* **WORK ORDER**:
Which lines of the entries contain the string "Choose"? Copy each of them.

--- --- ---

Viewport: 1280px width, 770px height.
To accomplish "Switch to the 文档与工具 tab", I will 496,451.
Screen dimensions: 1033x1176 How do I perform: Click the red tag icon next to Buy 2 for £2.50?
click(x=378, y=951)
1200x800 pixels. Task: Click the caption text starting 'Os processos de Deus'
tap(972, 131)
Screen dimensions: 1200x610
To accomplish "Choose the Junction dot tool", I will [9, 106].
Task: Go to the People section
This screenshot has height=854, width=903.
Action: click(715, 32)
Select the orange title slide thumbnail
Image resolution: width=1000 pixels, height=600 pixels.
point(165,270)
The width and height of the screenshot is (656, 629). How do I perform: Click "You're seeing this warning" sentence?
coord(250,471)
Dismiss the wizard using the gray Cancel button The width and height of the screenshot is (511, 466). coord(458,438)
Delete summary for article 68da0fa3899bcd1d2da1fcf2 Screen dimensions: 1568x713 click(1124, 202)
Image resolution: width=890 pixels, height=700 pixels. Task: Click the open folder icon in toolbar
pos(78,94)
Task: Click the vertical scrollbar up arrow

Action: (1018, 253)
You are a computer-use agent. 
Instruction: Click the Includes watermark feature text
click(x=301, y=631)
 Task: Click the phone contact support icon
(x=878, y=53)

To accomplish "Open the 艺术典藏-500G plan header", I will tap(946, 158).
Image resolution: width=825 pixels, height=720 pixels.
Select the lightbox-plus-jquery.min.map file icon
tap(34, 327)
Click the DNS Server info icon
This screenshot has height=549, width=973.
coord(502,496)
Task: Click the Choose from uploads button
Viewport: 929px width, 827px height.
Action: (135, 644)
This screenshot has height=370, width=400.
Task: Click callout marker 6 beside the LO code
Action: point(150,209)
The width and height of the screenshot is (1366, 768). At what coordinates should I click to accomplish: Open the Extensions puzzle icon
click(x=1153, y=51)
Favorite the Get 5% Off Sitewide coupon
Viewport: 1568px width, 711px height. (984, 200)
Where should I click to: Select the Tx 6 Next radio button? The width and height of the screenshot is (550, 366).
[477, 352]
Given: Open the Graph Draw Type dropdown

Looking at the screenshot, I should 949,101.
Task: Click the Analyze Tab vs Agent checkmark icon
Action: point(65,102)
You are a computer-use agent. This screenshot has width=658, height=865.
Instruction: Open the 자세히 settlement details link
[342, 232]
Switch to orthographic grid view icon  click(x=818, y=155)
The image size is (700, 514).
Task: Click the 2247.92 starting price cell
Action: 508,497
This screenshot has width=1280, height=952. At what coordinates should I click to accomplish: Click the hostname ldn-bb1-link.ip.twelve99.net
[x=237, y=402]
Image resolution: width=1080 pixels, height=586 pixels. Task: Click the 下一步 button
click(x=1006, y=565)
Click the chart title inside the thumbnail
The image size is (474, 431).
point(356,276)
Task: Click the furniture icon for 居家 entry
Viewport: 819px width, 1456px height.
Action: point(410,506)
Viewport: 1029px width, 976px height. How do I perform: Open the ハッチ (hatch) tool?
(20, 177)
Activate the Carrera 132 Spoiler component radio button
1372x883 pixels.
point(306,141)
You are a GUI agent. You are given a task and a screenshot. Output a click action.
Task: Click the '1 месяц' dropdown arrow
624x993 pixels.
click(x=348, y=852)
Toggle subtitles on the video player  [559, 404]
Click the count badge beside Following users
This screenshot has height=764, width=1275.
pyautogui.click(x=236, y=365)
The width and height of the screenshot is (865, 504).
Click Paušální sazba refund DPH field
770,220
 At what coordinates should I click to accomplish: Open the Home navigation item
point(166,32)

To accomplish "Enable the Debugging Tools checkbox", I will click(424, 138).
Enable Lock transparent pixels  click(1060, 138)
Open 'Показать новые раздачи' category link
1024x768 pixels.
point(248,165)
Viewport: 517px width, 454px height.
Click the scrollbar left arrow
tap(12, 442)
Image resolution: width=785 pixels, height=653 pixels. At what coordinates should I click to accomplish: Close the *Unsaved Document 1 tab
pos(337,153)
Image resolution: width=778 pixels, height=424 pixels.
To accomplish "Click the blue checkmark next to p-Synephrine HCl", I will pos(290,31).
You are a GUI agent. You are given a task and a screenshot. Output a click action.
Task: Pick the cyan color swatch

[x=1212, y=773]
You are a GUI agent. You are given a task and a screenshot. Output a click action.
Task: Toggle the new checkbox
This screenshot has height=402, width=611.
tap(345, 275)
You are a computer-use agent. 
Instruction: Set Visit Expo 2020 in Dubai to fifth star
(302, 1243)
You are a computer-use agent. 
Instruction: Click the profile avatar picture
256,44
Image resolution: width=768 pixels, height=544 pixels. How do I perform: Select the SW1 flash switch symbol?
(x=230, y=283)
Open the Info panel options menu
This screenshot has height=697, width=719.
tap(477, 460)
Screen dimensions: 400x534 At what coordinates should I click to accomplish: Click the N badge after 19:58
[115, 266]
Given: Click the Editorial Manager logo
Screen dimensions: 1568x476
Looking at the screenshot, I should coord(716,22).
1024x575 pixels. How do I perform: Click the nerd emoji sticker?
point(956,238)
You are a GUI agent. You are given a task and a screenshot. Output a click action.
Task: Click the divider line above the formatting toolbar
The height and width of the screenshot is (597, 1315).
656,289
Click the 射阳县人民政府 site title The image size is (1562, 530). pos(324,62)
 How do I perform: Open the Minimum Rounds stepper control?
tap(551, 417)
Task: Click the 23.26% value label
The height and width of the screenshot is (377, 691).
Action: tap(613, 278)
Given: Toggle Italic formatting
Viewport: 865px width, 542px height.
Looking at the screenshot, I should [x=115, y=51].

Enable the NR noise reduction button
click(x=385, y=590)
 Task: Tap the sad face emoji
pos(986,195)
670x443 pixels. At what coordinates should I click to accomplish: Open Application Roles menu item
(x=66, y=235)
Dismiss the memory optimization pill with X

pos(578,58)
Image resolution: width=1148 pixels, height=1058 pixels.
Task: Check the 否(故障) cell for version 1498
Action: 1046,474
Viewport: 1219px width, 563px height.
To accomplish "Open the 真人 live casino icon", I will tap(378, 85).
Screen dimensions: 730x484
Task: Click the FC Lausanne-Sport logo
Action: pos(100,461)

--- --- ---

* **RESPONSE BELOW**:
To accomplish "Choose the Junction dot tool", I will [9, 106].
Task: Click the Choose from uploads button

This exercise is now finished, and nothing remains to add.